A two-stage reversed-phase ultra high performance liquid chromatography (UHPLC) separation coupled with Orbitrap-MS was developed for the separation of triacylglycerols (TAGs) in milk, animal fats and vegetable oils. The method constitutes a significant improvement compared with existing methods, achieving separation of positional isomers and identifying a great number of TAGs with equivalent carbon numbers (ECNs) ranging between 26 and 56. This is achieved in a third of the time of the method most highly cited in the literature.
Unlike previously developed methods, the UHPLC-MS method is appropriate for the analysis of samples of a wide range of biological sources. A total of 90 samples analysed with the method include 37 fats from meat products, 37 oils and fats from plant material, 6 milk fat extracts, 2 infant formula milk fat extracts and 6 forensic samples suspected to contain residues of infant formula milk. Statistical analysis of the results resulted in groups of samples with the same or similar origins. Separate groups of olive oil, sunflower oil, sesame seed oil, soya, pork and cow milk samples were produced, along with a group including both beef and lamb samples and a group including different types of poultry samples (chicken, duck and goose). Milk and infant formula milk were categorised in two different groups, although the brand of infant milk formula could not be positively determined.

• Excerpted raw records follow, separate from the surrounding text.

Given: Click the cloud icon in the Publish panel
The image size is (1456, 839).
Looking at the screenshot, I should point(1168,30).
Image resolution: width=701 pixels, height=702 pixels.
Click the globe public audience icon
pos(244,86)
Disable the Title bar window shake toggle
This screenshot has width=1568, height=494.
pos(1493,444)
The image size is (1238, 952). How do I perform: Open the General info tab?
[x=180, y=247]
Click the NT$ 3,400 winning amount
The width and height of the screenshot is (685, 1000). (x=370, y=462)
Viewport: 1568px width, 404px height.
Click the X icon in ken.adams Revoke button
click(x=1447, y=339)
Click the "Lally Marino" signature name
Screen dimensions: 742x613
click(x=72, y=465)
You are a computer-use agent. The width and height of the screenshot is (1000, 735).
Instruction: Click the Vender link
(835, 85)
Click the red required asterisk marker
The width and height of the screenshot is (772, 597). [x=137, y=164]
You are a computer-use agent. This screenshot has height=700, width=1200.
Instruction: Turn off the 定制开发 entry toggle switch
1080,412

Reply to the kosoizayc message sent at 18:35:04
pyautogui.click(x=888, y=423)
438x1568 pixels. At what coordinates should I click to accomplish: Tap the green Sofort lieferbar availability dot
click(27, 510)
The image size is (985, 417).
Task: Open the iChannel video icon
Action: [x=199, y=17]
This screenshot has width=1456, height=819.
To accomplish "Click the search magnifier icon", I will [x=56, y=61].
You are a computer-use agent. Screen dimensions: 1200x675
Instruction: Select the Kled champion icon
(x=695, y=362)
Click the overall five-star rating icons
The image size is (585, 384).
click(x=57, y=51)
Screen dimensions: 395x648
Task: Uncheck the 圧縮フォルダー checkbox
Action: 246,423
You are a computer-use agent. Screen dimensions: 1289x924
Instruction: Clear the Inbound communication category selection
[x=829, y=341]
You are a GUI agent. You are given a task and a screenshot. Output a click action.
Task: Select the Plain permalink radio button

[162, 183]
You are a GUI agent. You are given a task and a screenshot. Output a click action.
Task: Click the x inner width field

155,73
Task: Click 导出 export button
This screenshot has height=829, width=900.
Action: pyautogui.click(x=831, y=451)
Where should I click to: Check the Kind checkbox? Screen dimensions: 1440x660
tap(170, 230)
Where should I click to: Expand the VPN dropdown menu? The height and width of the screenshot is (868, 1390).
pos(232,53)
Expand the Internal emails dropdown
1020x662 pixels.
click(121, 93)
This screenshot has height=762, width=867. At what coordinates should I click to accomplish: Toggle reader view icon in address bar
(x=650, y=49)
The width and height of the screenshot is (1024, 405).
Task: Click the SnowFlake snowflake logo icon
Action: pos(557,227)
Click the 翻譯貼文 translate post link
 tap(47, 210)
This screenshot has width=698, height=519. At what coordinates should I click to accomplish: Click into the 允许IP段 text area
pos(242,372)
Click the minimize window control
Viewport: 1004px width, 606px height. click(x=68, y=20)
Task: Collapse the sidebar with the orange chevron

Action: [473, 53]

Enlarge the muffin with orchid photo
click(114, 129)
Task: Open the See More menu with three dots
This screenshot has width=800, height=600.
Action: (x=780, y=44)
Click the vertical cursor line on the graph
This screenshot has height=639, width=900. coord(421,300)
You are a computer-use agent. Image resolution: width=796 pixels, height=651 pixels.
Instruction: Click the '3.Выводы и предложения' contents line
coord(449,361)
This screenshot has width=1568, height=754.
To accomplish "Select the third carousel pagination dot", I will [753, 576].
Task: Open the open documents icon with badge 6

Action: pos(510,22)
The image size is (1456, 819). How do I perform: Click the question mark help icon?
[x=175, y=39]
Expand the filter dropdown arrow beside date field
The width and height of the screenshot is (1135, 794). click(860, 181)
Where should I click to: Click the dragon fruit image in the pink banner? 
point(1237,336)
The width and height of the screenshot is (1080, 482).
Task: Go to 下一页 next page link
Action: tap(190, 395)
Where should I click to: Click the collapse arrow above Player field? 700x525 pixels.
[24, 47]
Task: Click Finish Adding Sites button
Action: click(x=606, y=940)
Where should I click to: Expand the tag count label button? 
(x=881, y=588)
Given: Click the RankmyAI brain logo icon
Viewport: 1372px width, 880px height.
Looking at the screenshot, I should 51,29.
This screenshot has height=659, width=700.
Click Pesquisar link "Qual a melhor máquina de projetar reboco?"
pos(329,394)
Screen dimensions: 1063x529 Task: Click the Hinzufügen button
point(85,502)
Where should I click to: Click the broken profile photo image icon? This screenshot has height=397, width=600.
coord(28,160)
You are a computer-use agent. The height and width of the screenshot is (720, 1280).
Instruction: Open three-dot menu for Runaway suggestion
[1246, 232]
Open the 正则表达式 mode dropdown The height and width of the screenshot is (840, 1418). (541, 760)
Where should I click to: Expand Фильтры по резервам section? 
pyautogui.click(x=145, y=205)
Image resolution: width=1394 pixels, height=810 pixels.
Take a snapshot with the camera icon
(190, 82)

TAGs important for the discrimination between species were identified. Most abundant peaks for each type of sample were identified and were usually the most important variables between different types of samples. In olive oil those peaks were identified as OOO and OOP*, in rapeseed oil OOO and OOL*. In both sunflower and sesame seed oil the two most abundant TAGs were LLL and LLO, with LLL being the highest one in sunflower and LLO in sesame seed. The most abundant TAGs in beef and lamb were OOP*, POP* and OOS, while in pork they were OPO*, LPO and SPO*. For all three types of poultry analysed OOP* and OOO were amongst the highest abundance TAGs. Milk fat samples had significantly more TAG components than oils and animal fats, but all cow milk samples had higher abundances for PPC4, PMC4 and OPP. The TAGs with the highest abundance for goat milk were PPC4, PPCa and OPO. Positional isomers of TAGs are another indicator for the identity of samples, especially in the case of animal fats. Beef and lamb fat samples have very similar TAG distributions, but beef fat contains only the SOS* isomer while lamb fat contains both SOS* and SSO* and pork and poultry contain only SSO*.
This work shows that a single UHPLC method can be applied for the analysis and identification of TAGs in oils and fats of plant and animal origin and the variations of TAG distribution and relative abundances are sufficient for the identification of the sample’s origin in most cases.